Grimsey Island is home to 100 people and one million seabirds. We got the chance to see more puffins, more Arctic Terns and various other birds. The island stands alone far out on the horizon, a blue cliff, surrounded by the wide Arctic Ocean. There is also no night in Grimsey during the summertime. We wanted to go there so that we could say we have been above the Arctic Circle. The island is about 40 km off the north coast of Iceland; it is about 5 square kilometers in area. You can still see the mountain of Iceland's coast from the highest point on Grimsey. The fishermen of Grimsey harvest the rich fishing banks all around the island but often venture in their small motorboats much further north on the Arctic Ocean. Sometimes the ocean is wild with waves fifteen feet high, but other times, such as during summer, the surface is flat as glass. Today was not one of those days.
On the way out, we started out pretty smoothly, chugging along.
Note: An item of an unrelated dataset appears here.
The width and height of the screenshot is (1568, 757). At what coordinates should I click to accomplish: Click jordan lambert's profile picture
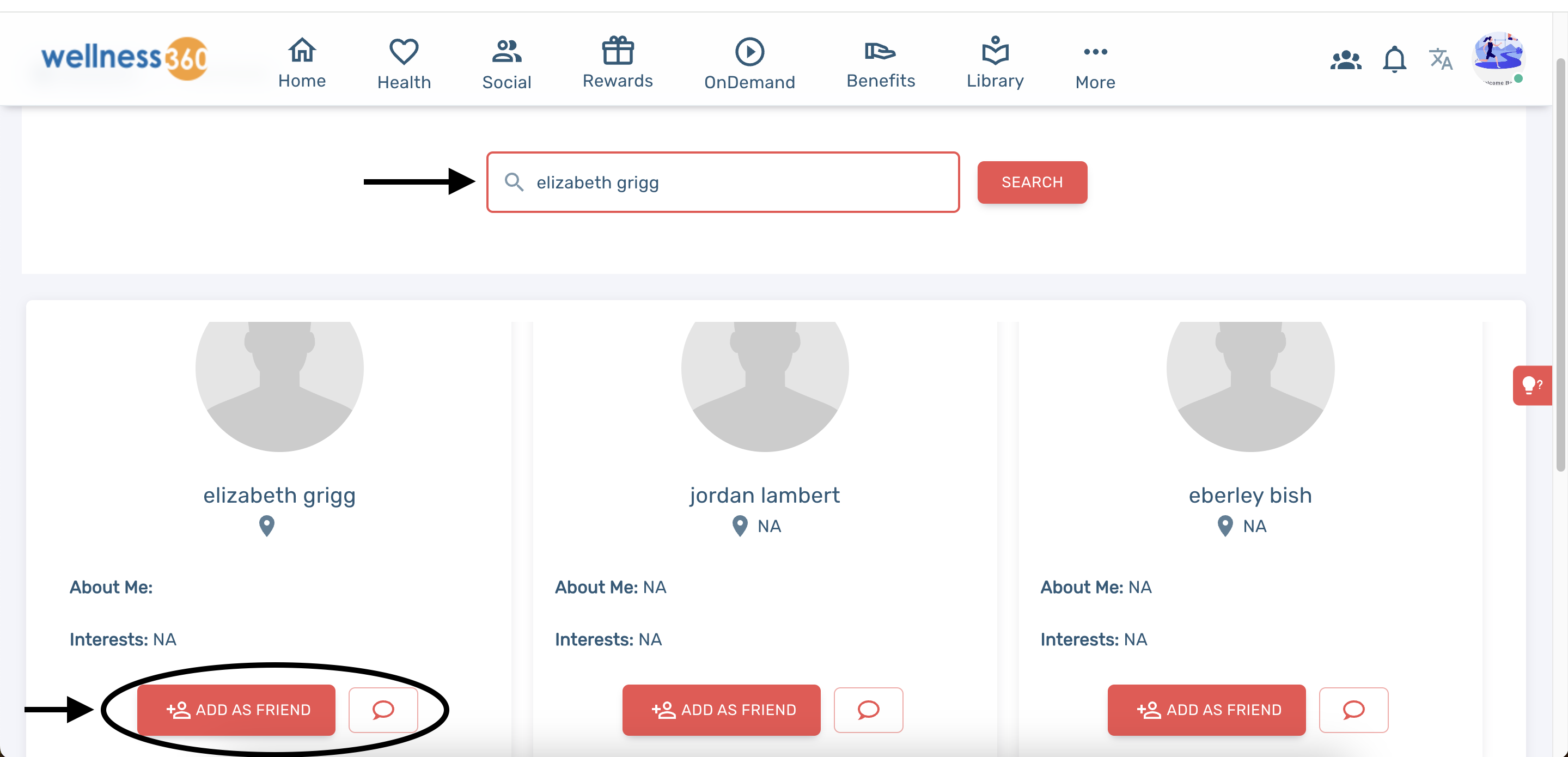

But when we got out a bit more, the waves started rolling the boat from side to side. There were people ralphing all over the place. I felt bad for them. My trick? Stay asleep and you can't get sick. Works every time! When we arrived at Grimsey, we asked the captain how he thought the crossing went and he said it was one of the better ones. Yikes!
Upon arrival, we noted the chorus of seabirds which never stopped during our entire visit. We went straight to the island's one restaurant so that we could grab a bite to eat. I had a very light breakfast and was running on empty. We also wanted to eat early and give our bodies a chance to digest and empty our stomachs out again in case the ferry ride back was a doozy. I had a hamburger and George had puffin for lunch. He said it had the texture of a steak but tasted fishy. It was wild gamey-tasting.
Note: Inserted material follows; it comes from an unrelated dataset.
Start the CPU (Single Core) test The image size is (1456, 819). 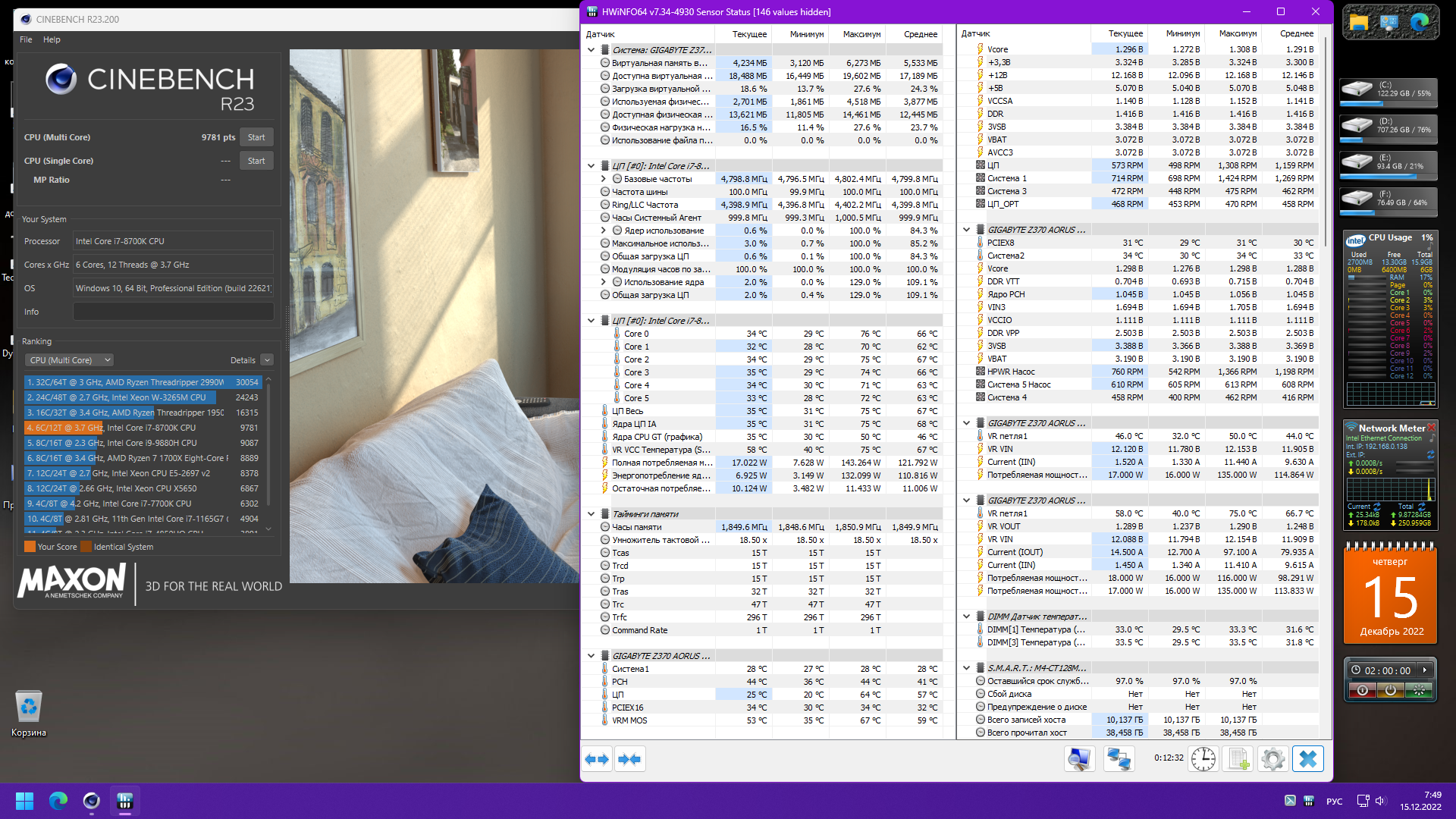click(x=256, y=161)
After lunch, we headed out to get those caches. The birds were nested in the high cliffs that surround the island and as we walked the path, they were dive bombing us. Neither of us got hurt, but it was a paranoid walk. After nabbing all three caches, we hoofed it back to the restaurant for dessert, chocolate cake with caramel topping and whipped cream. We bought a souvenir from the restaurant - a glass water bottle.
The boat ride back was not too bad, but I slept though it again. Go with what works, right? We drove back to Akureyri for dinner at a restaurant called Strikid. George had some more langoustine and I had chicken. Tomorrow's plan is to go whale watching and then make our way over to a seal research center. Fun, fun!